'''

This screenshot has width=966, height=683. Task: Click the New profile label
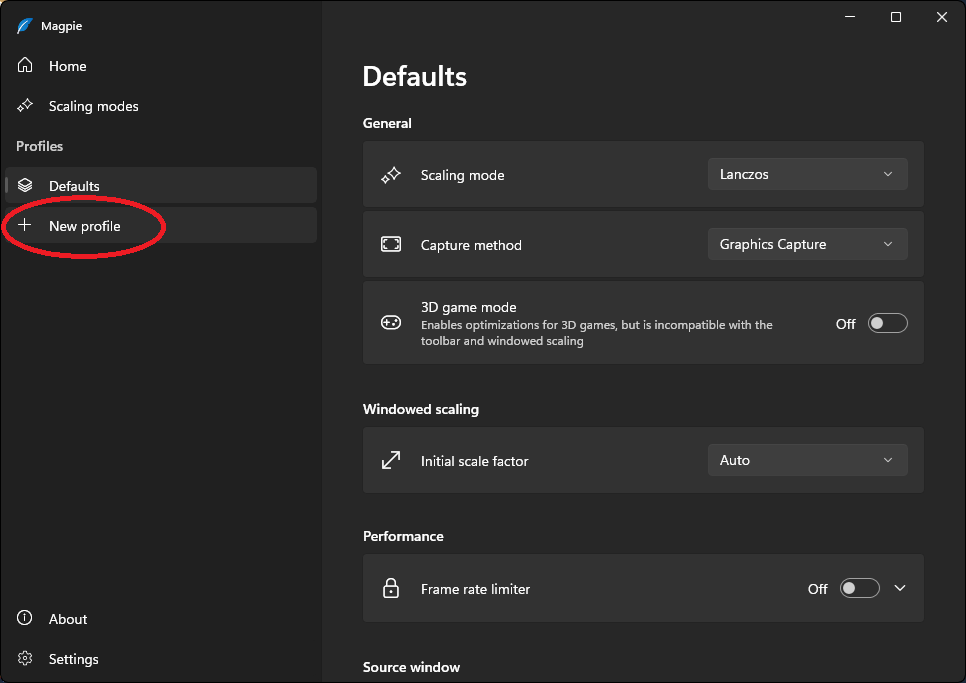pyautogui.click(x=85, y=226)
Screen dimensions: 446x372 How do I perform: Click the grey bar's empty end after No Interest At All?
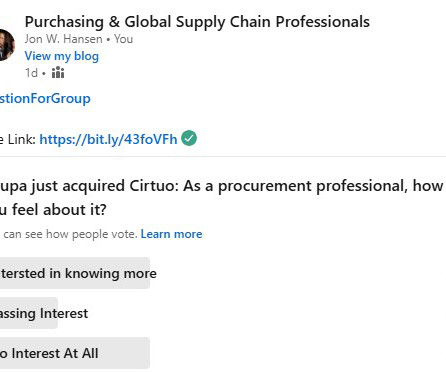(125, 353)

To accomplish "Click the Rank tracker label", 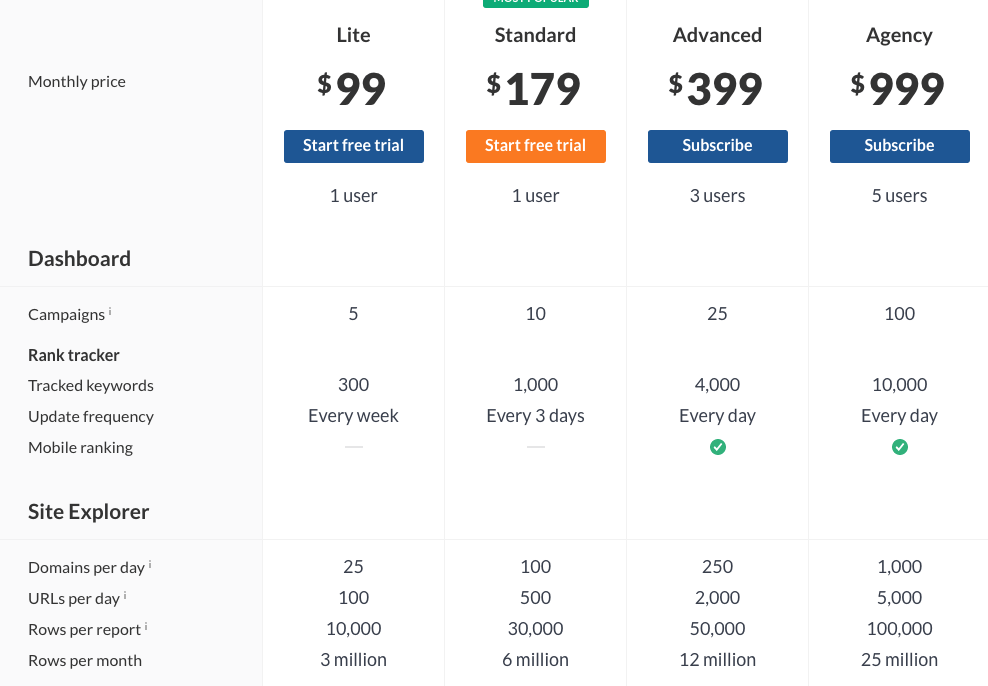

'''

What the exercise asks
Please write out all of the material above without changing a word, and omit any pictures.

Result of this task
This screenshot has width=966, height=683. Task: Click the New profile label
pyautogui.click(x=85, y=226)
Screen dimensions: 446x372 How do I perform: Click the grey bar's empty end after No Interest At All?
(125, 353)

To accomplish "Click the Rank tracker label", 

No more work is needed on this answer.